Police are one the three highest-rated institutions out of 17 tested in terms of whites’ confidence, behind only the military and small business. Among blacks, confidence in police drop to seventh on the list, behind not only the military and small business, but also the presidency, the church or organized religion, the medical system, and television news. This racial gap in confidence in the police has been evident in the data throughout the past decade and a half that Gallup has been measuring these trends on an annual basis.
Gallup asked Americans to rate the honesty and ethics of various professions – and the results showed a marked black-white divide in views of police officers, although the gap is not as large as the overall confidence gap in police as an institution reviewed above. In Gallup data from 2010-2013, 59% of whites say the honesty and ethics of police officers is very high or high, compared with 45% of blacks.
African Americans are much more likely than whites to say that new civil rights laws are needed to reduce discrimination against blacks. In Gallup’s Minority Rights poll in 2013, 53% of blacks said such new laws are necessary, compared with 17% of whites.
Gallup poll taken: 6/13-7/4, 2013
#BlackLivesMatter has brought into the light what many in African American communities already knew: that young black men were 21 times as likely as their white peers to be killed by police. And the proof was drawn from reports filed for the years 2010 to 2012, the three most recent years for which FBI numbers are available.
The African American boys who have been killed by police are disturbingly young. Overall, there were 41 teens 14 years or younger reported killed by police from 1980 to 2012: 27 of them were black, 8 were white; 4 were Hispanic and 1 was Asian.
That’s not to say officers weren’t killing white people. Indeed, 44 percent of all those killed by police across the same 33 years were white.
Who is killing all those black men and kids? Mostly white officers. But in hundreds of instances, black officers, too. Black officers account for a little more than 10 percent of all fatal police shootings. Of those they kill, though, 78 percent were black.
There were 151 instances in which police noted that teens they had shot dead had been fleeing or resisting arrest at the time of the encounter. 67 percent of those killed in such circumstances were black. That disparity was even starker in the last couple of years: of the 15 teens shot fleeing arrest from 2010 to 2012, 14 were black.

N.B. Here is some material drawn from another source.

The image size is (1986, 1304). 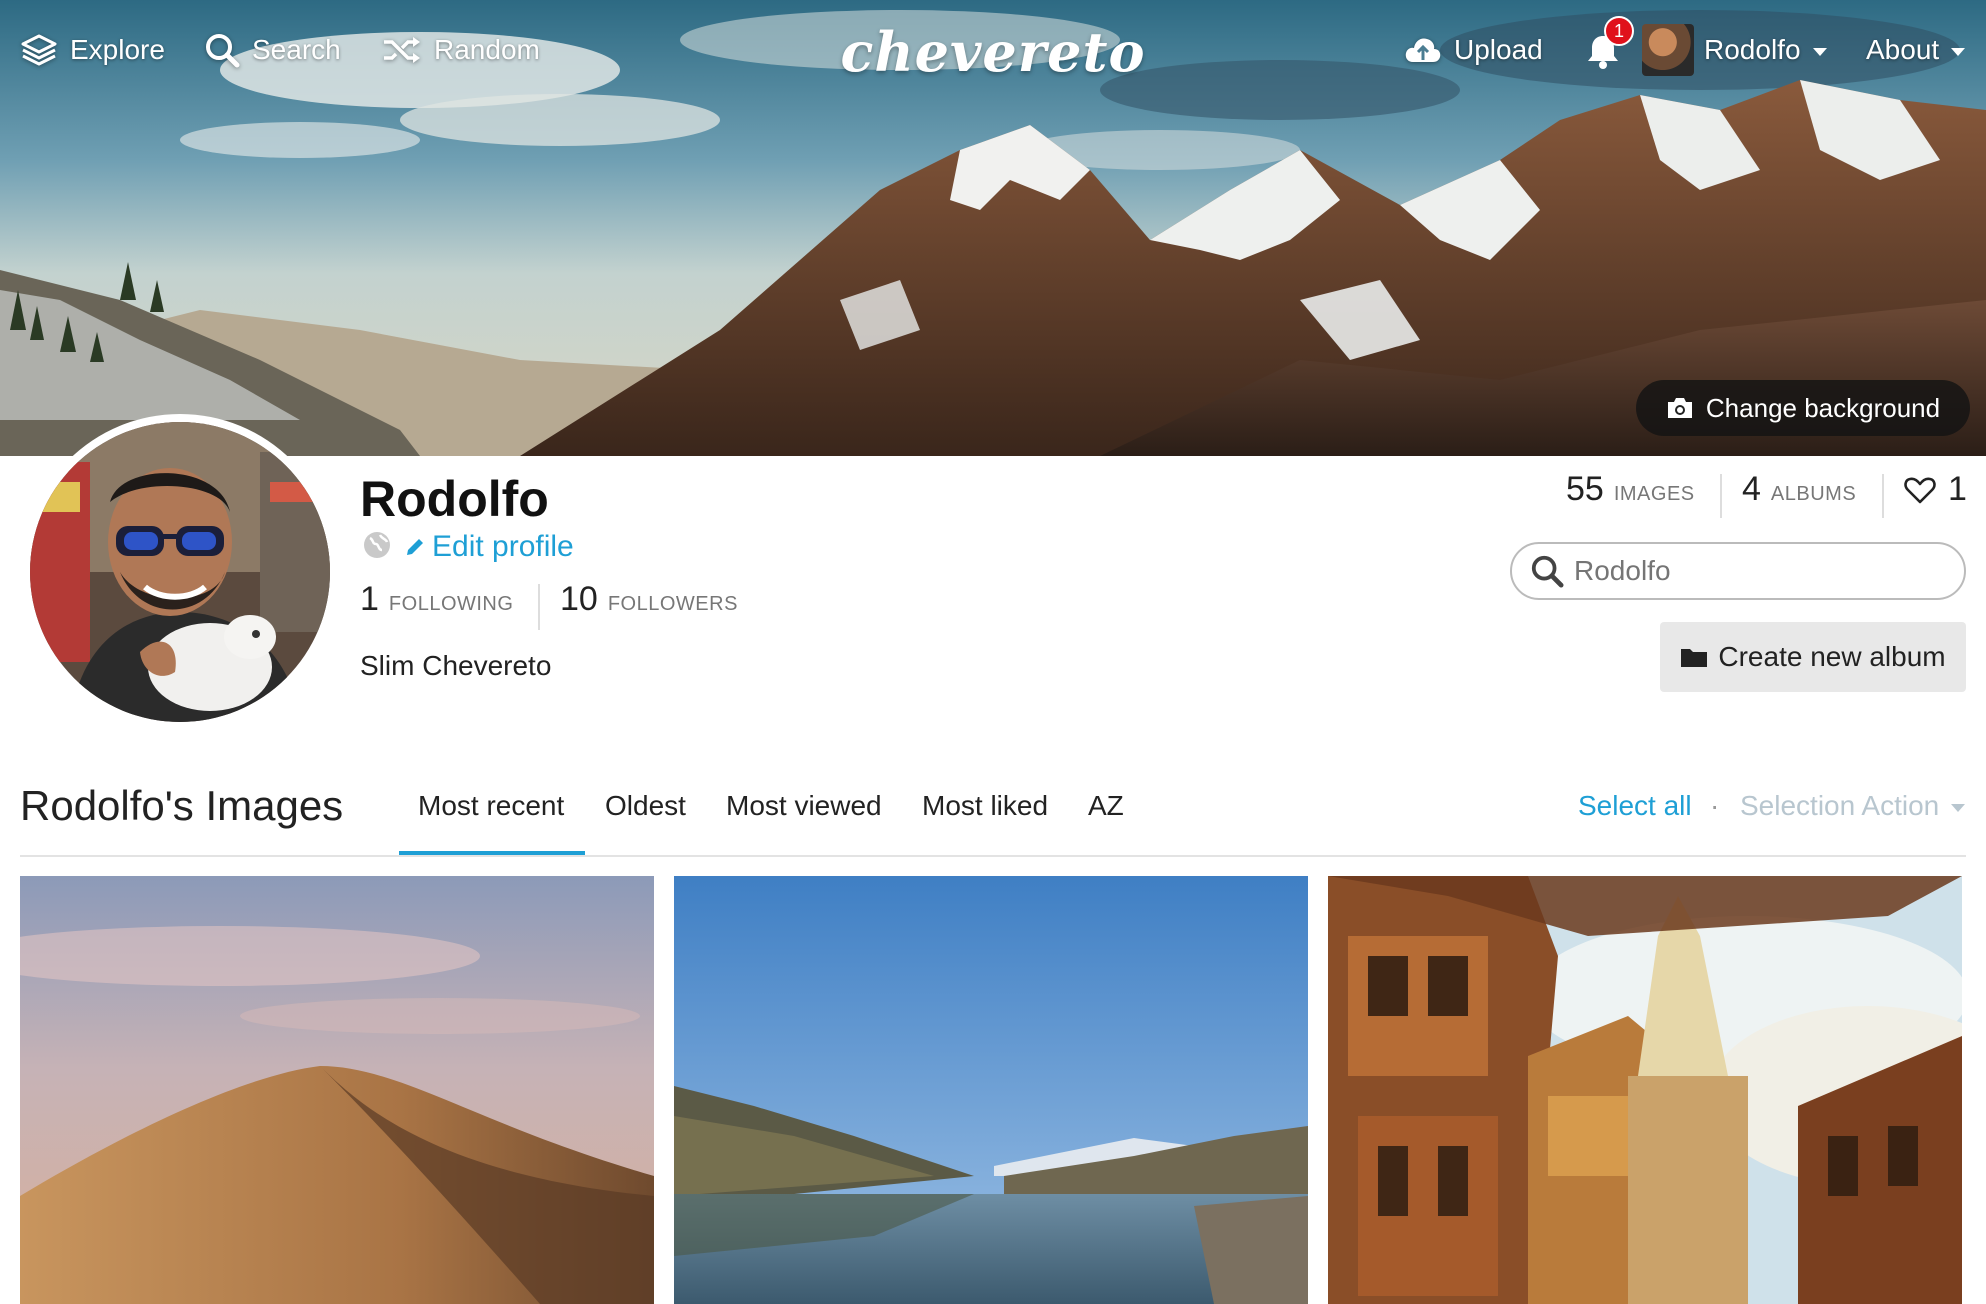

And then there was the shooting of Laquan McDonald by a Chicago policeman, adding more fuel to the growing fire of mistrust. The officer was charged with murder. When this video was released #BlackLivesMatter protests broke out in Chicago and around the nation.
Do police always list the circumstances of the killings? No. Actually, there were many deadly shooting where the circumstances were listed as “undetermined.” 77 percent of those killed in such instances were black.
Certainly, there were instances where police truly feared for their lives. The vast majority of cops are good cops.
Meanwhile, as the movement grows in strength, even in light of the Chicago shooting, there is some indication that it still doesn’t matter much to many Americans. The #BlackLivesMatter movement is currently pushing an agenda to address police misconduct, overzealous policing and racial bias in the criminal justice system.
But according to a poll by a New York Daily News/Rasmussen Reports telephone survey, by a 2-to-1 margin, likely voters said they do not think the Black Lives Matter movement supports reforms to ensure all Americans are treated fairly under the law.
We’ll leave it to you to decide how relevant the Black Lives Matter movement is to your life. Wherever you stand, some of the issues it has brought to light are worthy of discussion and analysis because everyone deserves equal justice under the law.